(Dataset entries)
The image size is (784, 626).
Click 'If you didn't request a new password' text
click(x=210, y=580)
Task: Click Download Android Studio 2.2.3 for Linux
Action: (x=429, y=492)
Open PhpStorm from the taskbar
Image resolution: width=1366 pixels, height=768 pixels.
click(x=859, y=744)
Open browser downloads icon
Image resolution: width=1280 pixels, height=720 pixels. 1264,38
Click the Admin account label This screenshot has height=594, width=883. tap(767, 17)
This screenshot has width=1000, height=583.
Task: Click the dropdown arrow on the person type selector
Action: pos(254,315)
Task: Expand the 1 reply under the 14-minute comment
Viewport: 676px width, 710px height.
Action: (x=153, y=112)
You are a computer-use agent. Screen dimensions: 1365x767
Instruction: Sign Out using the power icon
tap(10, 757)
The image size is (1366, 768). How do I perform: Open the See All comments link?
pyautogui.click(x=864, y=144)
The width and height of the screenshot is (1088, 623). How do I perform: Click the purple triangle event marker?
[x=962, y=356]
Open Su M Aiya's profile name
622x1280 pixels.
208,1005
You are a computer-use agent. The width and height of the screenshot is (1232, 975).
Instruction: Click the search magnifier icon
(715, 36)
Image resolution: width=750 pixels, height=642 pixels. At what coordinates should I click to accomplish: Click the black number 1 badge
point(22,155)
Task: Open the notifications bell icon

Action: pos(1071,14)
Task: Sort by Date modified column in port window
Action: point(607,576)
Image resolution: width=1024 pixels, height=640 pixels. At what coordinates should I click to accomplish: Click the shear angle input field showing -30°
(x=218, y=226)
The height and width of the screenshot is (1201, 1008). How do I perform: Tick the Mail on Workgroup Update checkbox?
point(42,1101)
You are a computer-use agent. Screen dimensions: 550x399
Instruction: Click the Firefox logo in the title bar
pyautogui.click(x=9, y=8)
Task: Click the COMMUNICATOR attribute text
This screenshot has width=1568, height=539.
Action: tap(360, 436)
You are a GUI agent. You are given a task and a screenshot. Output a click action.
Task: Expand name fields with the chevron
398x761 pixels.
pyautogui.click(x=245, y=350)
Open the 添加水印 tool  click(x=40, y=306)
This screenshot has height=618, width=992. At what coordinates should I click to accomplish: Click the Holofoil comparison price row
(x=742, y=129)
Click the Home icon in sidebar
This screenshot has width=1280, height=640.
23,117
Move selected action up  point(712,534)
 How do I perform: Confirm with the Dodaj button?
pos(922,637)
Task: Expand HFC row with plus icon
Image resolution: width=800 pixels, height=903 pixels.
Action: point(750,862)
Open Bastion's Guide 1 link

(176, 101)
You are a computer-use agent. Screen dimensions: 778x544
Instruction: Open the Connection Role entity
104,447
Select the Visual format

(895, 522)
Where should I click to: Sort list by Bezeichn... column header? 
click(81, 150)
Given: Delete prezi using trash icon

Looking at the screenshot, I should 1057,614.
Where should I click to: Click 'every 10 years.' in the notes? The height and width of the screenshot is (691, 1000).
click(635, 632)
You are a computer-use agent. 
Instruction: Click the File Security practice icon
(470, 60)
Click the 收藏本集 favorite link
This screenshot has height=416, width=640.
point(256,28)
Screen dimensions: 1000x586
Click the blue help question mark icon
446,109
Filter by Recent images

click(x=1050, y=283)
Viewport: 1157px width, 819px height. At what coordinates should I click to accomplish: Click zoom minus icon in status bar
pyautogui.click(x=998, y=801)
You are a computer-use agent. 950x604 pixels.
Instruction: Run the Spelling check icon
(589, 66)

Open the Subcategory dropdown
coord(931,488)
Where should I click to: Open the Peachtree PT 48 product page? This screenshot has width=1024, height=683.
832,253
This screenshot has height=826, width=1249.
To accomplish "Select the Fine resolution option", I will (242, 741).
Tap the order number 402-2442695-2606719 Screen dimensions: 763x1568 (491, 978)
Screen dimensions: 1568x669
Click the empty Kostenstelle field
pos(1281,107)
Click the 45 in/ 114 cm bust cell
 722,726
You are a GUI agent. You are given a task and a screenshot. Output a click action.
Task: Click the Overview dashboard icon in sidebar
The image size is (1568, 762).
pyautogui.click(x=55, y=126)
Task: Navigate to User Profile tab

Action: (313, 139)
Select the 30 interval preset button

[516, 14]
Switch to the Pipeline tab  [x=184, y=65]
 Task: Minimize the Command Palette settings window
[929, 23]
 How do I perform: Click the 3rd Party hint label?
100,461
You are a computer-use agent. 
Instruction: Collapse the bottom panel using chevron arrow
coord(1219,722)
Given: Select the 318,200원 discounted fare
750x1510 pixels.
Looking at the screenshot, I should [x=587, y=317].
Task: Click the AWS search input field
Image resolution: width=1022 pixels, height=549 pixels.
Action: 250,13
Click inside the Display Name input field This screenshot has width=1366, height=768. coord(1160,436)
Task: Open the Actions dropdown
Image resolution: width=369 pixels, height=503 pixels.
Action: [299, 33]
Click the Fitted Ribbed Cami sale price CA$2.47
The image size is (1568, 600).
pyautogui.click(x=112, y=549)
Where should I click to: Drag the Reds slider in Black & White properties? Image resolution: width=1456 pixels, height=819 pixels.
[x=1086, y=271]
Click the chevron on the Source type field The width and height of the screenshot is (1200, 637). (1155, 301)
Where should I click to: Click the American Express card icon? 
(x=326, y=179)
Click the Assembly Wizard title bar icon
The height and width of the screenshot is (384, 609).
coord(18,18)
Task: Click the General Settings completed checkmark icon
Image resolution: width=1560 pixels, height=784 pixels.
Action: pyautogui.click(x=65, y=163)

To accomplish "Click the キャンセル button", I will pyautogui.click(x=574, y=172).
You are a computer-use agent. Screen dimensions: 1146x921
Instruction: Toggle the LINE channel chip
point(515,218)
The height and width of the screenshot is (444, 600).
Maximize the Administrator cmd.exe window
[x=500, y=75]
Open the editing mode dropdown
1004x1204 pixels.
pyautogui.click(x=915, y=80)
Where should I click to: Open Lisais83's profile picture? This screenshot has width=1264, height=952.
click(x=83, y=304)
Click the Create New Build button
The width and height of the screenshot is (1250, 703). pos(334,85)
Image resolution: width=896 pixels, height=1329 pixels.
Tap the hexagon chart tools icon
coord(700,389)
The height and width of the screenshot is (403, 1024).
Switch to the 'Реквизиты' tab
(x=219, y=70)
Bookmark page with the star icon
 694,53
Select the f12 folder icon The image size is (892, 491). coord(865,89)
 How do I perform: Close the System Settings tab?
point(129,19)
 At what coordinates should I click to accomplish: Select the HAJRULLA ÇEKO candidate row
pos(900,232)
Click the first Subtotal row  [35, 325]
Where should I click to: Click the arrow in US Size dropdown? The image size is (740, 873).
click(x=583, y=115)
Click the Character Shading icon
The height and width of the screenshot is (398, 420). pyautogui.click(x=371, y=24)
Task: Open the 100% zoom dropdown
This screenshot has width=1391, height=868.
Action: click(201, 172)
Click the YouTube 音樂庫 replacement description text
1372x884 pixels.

How to complete this task — All lines of the data are to be repeated exactly as they stand.

Reply to the task —
The image size is (784, 626).
Click 'If you didn't request a new password' text
click(x=210, y=580)
Task: Click Download Android Studio 2.2.3 for Linux
Action: (x=429, y=492)
Open PhpStorm from the taskbar
Image resolution: width=1366 pixels, height=768 pixels.
click(x=859, y=744)
Open browser downloads icon
Image resolution: width=1280 pixels, height=720 pixels. 1264,38
Click the Admin account label This screenshot has height=594, width=883. tap(767, 17)
This screenshot has width=1000, height=583.
Task: Click the dropdown arrow on the person type selector
Action: pos(254,315)
Task: Expand the 1 reply under the 14-minute comment
Viewport: 676px width, 710px height.
Action: (x=153, y=112)
You are a computer-use agent. Screen dimensions: 1365x767
Instruction: Sign Out using the power icon
tap(10, 757)
The image size is (1366, 768). How do I perform: Open the See All comments link?
pyautogui.click(x=864, y=144)
The width and height of the screenshot is (1088, 623). How do I perform: Click the purple triangle event marker?
[x=962, y=356]
Open Su M Aiya's profile name
622x1280 pixels.
208,1005
You are a computer-use agent. The width and height of the screenshot is (1232, 975).
Instruction: Click the search magnifier icon
(715, 36)
Image resolution: width=750 pixels, height=642 pixels. At what coordinates should I click to accomplish: Click the black number 1 badge
point(22,155)
Task: Open the notifications bell icon

Action: pos(1071,14)
Task: Sort by Date modified column in port window
Action: point(607,576)
Image resolution: width=1024 pixels, height=640 pixels. At what coordinates should I click to accomplish: Click the shear angle input field showing -30°
(x=218, y=226)
The height and width of the screenshot is (1201, 1008). How do I perform: Tick the Mail on Workgroup Update checkbox?
point(42,1101)
You are a computer-use agent. Screen dimensions: 550x399
Instruction: Click the Firefox logo in the title bar
pyautogui.click(x=9, y=8)
Task: Click the COMMUNICATOR attribute text
This screenshot has width=1568, height=539.
Action: tap(360, 436)
You are a GUI agent. You are given a task and a screenshot. Output a click action.
Task: Expand name fields with the chevron
398x761 pixels.
pyautogui.click(x=245, y=350)
Open the 添加水印 tool  click(x=40, y=306)
This screenshot has height=618, width=992. At what coordinates should I click to accomplish: Click the Holofoil comparison price row
(x=742, y=129)
Click the Home icon in sidebar
This screenshot has width=1280, height=640.
23,117
Move selected action up  point(712,534)
 How do I perform: Confirm with the Dodaj button?
pos(922,637)
Task: Expand HFC row with plus icon
Image resolution: width=800 pixels, height=903 pixels.
Action: point(750,862)
Open Bastion's Guide 1 link

(176, 101)
You are a computer-use agent. Screen dimensions: 778x544
Instruction: Open the Connection Role entity
104,447
Select the Visual format

(895, 522)
Where should I click to: Sort list by Bezeichn... column header? 
click(81, 150)
Given: Delete prezi using trash icon

Looking at the screenshot, I should 1057,614.
Where should I click to: Click 'every 10 years.' in the notes? The height and width of the screenshot is (691, 1000).
click(635, 632)
You are a computer-use agent. 
Instruction: Click the File Security practice icon
(470, 60)
Click the 收藏本集 favorite link
This screenshot has height=416, width=640.
point(256,28)
Screen dimensions: 1000x586
Click the blue help question mark icon
446,109
Filter by Recent images

click(x=1050, y=283)
Viewport: 1157px width, 819px height. At what coordinates should I click to accomplish: Click zoom minus icon in status bar
pyautogui.click(x=998, y=801)
You are a computer-use agent. 950x604 pixels.
Instruction: Run the Spelling check icon
(589, 66)

Open the Subcategory dropdown
coord(931,488)
Where should I click to: Open the Peachtree PT 48 product page? This screenshot has width=1024, height=683.
832,253
This screenshot has height=826, width=1249.
To accomplish "Select the Fine resolution option", I will (242, 741).
Tap the order number 402-2442695-2606719 Screen dimensions: 763x1568 (491, 978)
Screen dimensions: 1568x669
Click the empty Kostenstelle field
pos(1281,107)
Click the 45 in/ 114 cm bust cell
 722,726
You are a GUI agent. You are given a task and a screenshot. Output a click action.
Task: Click the Overview dashboard icon in sidebar
The image size is (1568, 762).
pyautogui.click(x=55, y=126)
Task: Navigate to User Profile tab

Action: (313, 139)
Select the 30 interval preset button

[516, 14]
Switch to the Pipeline tab  [x=184, y=65]
 Task: Minimize the Command Palette settings window
[929, 23]
 How do I perform: Click the 3rd Party hint label?
100,461
You are a computer-use agent. 
Instruction: Collapse the bottom panel using chevron arrow
coord(1219,722)
Given: Select the 318,200원 discounted fare
750x1510 pixels.
Looking at the screenshot, I should [x=587, y=317].
Task: Click the AWS search input field
Image resolution: width=1022 pixels, height=549 pixels.
Action: 250,13
Click inside the Display Name input field This screenshot has width=1366, height=768. coord(1160,436)
Task: Open the Actions dropdown
Image resolution: width=369 pixels, height=503 pixels.
Action: [299, 33]
Click the Fitted Ribbed Cami sale price CA$2.47
The image size is (1568, 600).
pyautogui.click(x=112, y=549)
Where should I click to: Drag the Reds slider in Black & White properties? Image resolution: width=1456 pixels, height=819 pixels.
[x=1086, y=271]
Click the chevron on the Source type field The width and height of the screenshot is (1200, 637). (1155, 301)
Where should I click to: Click the American Express card icon? 
(x=326, y=179)
Click the Assembly Wizard title bar icon
The height and width of the screenshot is (384, 609).
coord(18,18)
Task: Click the General Settings completed checkmark icon
Image resolution: width=1560 pixels, height=784 pixels.
Action: pyautogui.click(x=65, y=163)

To accomplish "Click the キャンセル button", I will pyautogui.click(x=574, y=172).
You are a computer-use agent. Screen dimensions: 1146x921
Instruction: Toggle the LINE channel chip
point(515,218)
The height and width of the screenshot is (444, 600).
Maximize the Administrator cmd.exe window
[x=500, y=75]
Open the editing mode dropdown
1004x1204 pixels.
pyautogui.click(x=915, y=80)
Where should I click to: Open Lisais83's profile picture? This screenshot has width=1264, height=952.
click(x=83, y=304)
Click the Create New Build button
The width and height of the screenshot is (1250, 703). pos(334,85)
Image resolution: width=896 pixels, height=1329 pixels.
Tap the hexagon chart tools icon
coord(700,389)
The height and width of the screenshot is (403, 1024).
Switch to the 'Реквизиты' tab
(x=219, y=70)
Bookmark page with the star icon
 694,53
Select the f12 folder icon The image size is (892, 491). coord(865,89)
 How do I perform: Close the System Settings tab?
point(129,19)
 At what coordinates should I click to accomplish: Select the HAJRULLA ÇEKO candidate row
pos(900,232)
Click the first Subtotal row  [35, 325]
Where should I click to: Click the arrow in US Size dropdown? The image size is (740, 873).
click(x=583, y=115)
Click the Character Shading icon
The height and width of the screenshot is (398, 420). pyautogui.click(x=371, y=24)
Task: Open the 100% zoom dropdown
This screenshot has width=1391, height=868.
Action: click(201, 172)
Click the YouTube 音樂庫 replacement description text
1372x884 pixels.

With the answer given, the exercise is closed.